Users specify in the Blueprints what TAP should run by defining TAP Projects. A TAP Project has patterns (that match Bazel targets), Bazel flags (which control compilation modes such as building for Arm), a maximum execution frequency, and notification routing. Rapid Projects are also defined in Blueprints. These projects can be extremely complex. We will focus just on how users configure testing. A Rapid Project can be gated on one or more TAP Projects, which must all pass. When they all pass it is called a Shared Green or a Golden.

Urfin, the managed platform, generates Blueprints (and other configuration) from a higher level "intent"-based configuration format. Urfin's configuration is less flexible than Blueprints and large scale changes are easier to mechanize.

C. TAP Overview

The continuous integration system, TAP, has two phases: TAP Presubmit and TAP Postsubmit. Presubmit runs as part of the developer's "code review loop", executing when they send out changes for review and when they attempt to submit the code to the repository. Because of the massive scale of the repository, TAP Presubmit does not conduct exhaustive testing. Instead, it operates in a "best-effort" mode that attempts to prevent most breakages from escaping into submitted code. TAP Presubmit uses static build dependence-based test selection [12, 16], machine learning driven selection [17], and machine learning driven flakiness mitigation [18]. In this paper, we are focused on TAP Postsubmit's behavior and look forward to analyzing changes to Presubmit in a future manuscript.

TAP Postsubmit runs tests after changes have been submitted. While it originally ran the affected tests (based on the build graph) at every single change [13], this quickly proved too expensive. Today, Postsubmit runs periodically and avoids running if its Forge is too full. This strategy effectively batches many changes together, leading to a search problem when breakages occur [4, 5]. We call these "periodic runs" Fully Comprehensive (FC) testing cycles since TAP runs all tests in all projects with all Bazel flag configurations that have been affected since the last cycle.

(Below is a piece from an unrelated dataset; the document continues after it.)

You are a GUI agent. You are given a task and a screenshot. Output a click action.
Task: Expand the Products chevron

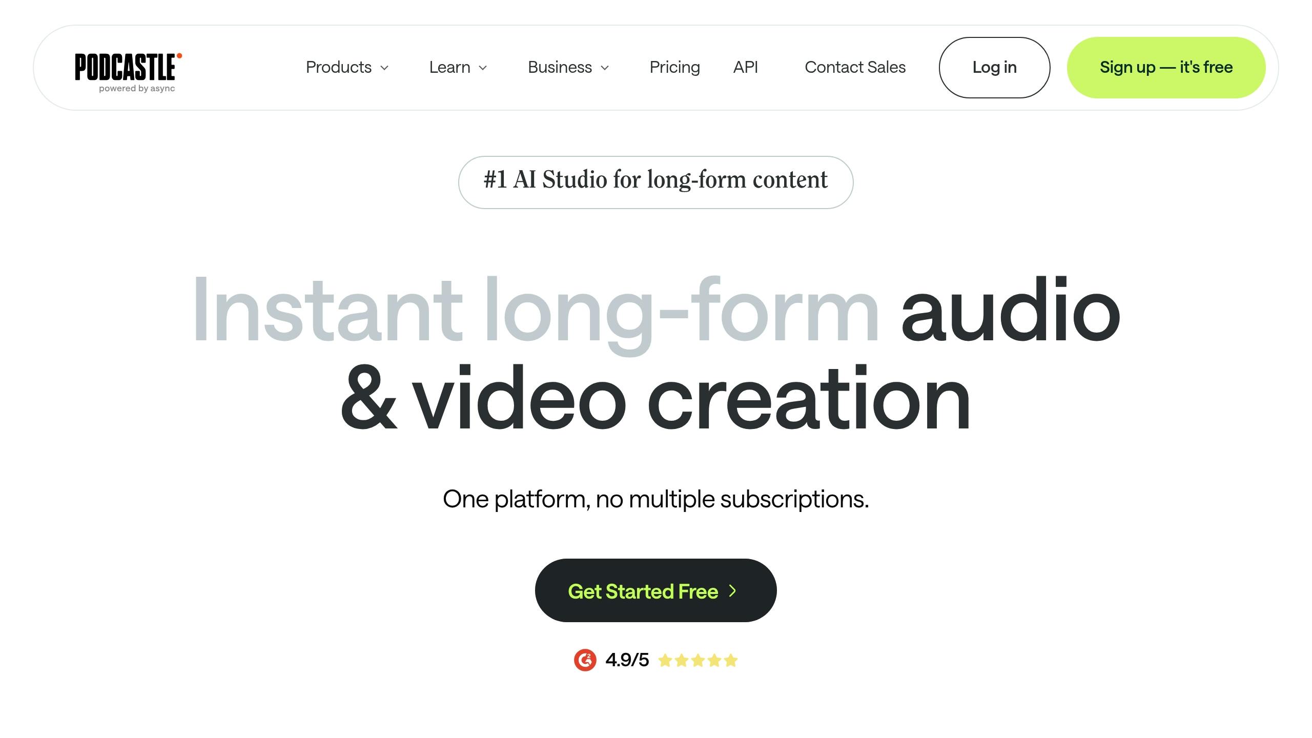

Because FC cycles currently run at a maximum rate of once per hour, in 2025 we introduced a faster ML driven cycle to find breakages faster called Speculative cycles [7]. Speculative cycles only run targets whose executions are likely to reveal novel breakages.

D. Rapid Overview

Rapid runs user-defined "workflows" that are generally triggered off of a schedule. The first workflow, Candidate Creation, always creates a release "candidate", which includes verifying test results and building the binary packages. When Rapid is configured via Urfin, the managed platform, the workflows are standardized and structured such that we know which workflows can change production environments. Rapid's schedule for Candidate Creation defaults to once every 2 hours in Urfin, and production pushes happen once per day on business days. Many Rapid Native projects are configured at a slower cadence.

When verifying test results, Rapid can execute any tests not previously run. Because it evolved independently from TAP, Rapid has always maintained its own execution logic, which historically led to redundant and wasteful testing effort. As part of this project, Rapid now recognizes which tests TAP has already completed; by eliminating these redundant executions, we have also reduced the risk of a release being blocked by flaky test failures.

III. Configuring CI/CD for the new Architecture

In order for a project to take advantage of the new compute platform, it needs to be built and tested for the new platform. Practically, this requires adjusting its Blueprint (the configuration, Section II-B) to additionally instruct the CI/CD systems to build and test for the new platform.

Listing 1 provides an example of the work it takes to manually create new CI/CD projects to build and test a binary for Arm. As shown in the listing, multiple sections need to be modified and these modifications cannot always be done atomically. Depending on the complexity of a project's configuration, it may require refactoring of the functions or libraries used to generate the various components (such as buildable units) to generate both Arm and x86 versions of those components. Approximately 25% of active Rapid projects have complex Blueprints requiring manual modifications.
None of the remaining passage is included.